== VORLIEGENDER TEXT

Söders Aussagen beim ARD-Sommerinterview im Faktencheck

Viele der Aussagen von CSU-Chef Markus Söder halten einer Überprüfung stand. Bei der Aufnahme von Migranten liegt Bayern aber hinter NRW - und bei seinen Äußerungen zu Ukrainern und der Wärmepumpe lässt er Kontext weg.

Über dieses Thema berichtet: Bayern-2-Nachrichten am .

Dieser Faktencheck ist im Rahmen des ARD Faktencheck-Netzwerks entstanden. Mitarbeit: Paula Nießing (SWR), Marco Reinsberger (MDR), Christian Saathoff (ARD Faktenfinder) und Sarah Schmidt (Deutschlandradio).

Der CSU-Vorsitzende Markus Söder war im ARD-Sommerinterview zu Gast. Zu einigen seiner Aussagen fehlte der Kontext oder der konkrete Bezug, andere waren irreführend.

====
== DATENAUSZUG

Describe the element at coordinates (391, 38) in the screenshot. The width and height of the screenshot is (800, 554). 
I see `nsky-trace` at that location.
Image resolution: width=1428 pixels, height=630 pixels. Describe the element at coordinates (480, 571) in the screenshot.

====

AUFGABENSTELLUNG
Hinter welchem Bundesland liegt Bayern laut dem Faktencheck zu Söders Aussagen bei der Aufnahme von Migranten?

LÖSUNG
Bayern liegt bei der Aufnahme von Migranten hinter NRW.